Conscient que les réservations dans les hôtels de Québec pour la saison estivale se font souvent de trois à six mois d’avance, Bruno Marchand a dit suivre la situation de près en ce climat de tensions entre le Canada et les États-Unis. Pour le moment, il n’y a pas eu de baisse des réservations, mais on n’est jamais à l’abri, a-t-il prévenu.

La faiblesse du dollar canadien peut être un argument favorable à l’arrivée massive de touristes américains, mais les nouvelles sur la guerre commerciale que se livrent les deux pays peuvent plutôt constituer un élément d’inquiétude pour ces visiteurs, selon lui.

«Ce qu’il faut éviter, c’est que le conflit s’envenime au point où les gens en viennent à avoir beaucoup d’acrimonie entre Canadiens et Américains et où les [touristes] américains nous délaisseraient», a résumé M. Marchand.

Mardi, le maire de Québec, Bruno Marchand, accompagné de plusieurs autres maires canadiens, a sillonné les couloirs de différents bâtiments annexes du Capitole pour rencontrer des élus américains.
Mardi, le maire de Québec, Bruno Marchand, accompagné de plusieurs autres maires canadiens, a sillonné les couloirs de différents bâtiments annexes du Capitole pour rencontrer des élus américains. Photo Taïeb Moalla
«L’heure est grave»

Au pas de course, les maires regroupés au sein de l’Alliance des villes des Grands Lacs et du Saint-Laurent ont multiplié, mercredi, les rencontres à huis clos avec des élus américains – surtout républicains – dans des bureaux situés dans des annexes du Capitole.

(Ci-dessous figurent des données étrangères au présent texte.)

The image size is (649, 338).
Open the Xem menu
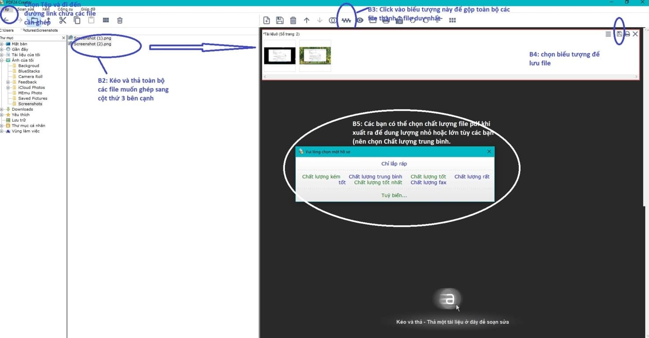(x=46, y=9)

Dans un décor digne de la série House of Cards, les couloirs grouillaient de centaines de visiteurs venus exposer leur point de vue à leurs collègues des États-Unis en espérant pouvoir les influencer sur tel ou tel dossier.

Il était d’ailleurs notable de constater que les maires des trois plus importantes villes du Québec – Montréal, Québec et Laval – se retrouvaient ensemble – pour la première fois en même temps – à l’étranger pour combattre les tarifs douaniers. «L’heure est grave», ont-ils acquiescé lorsqu’il a été question de cette situation inédite.

D’après Valérie Plante, mairesse de Montréal, «il se passe quelque chose d’inusité, d’inhabituel où un président a des sautes d’humeur qui ont nécessairement un impact sur l’économie canadienne».

Pour son collègue de Laval, Stéphane Boyer, «la situation est inquiétante pour tout le monde. Plusieurs des villes américaines qui vont être touchées par les tarifs sont représentées par des députés républicains. On a l’espoir que des gens changent d’idée».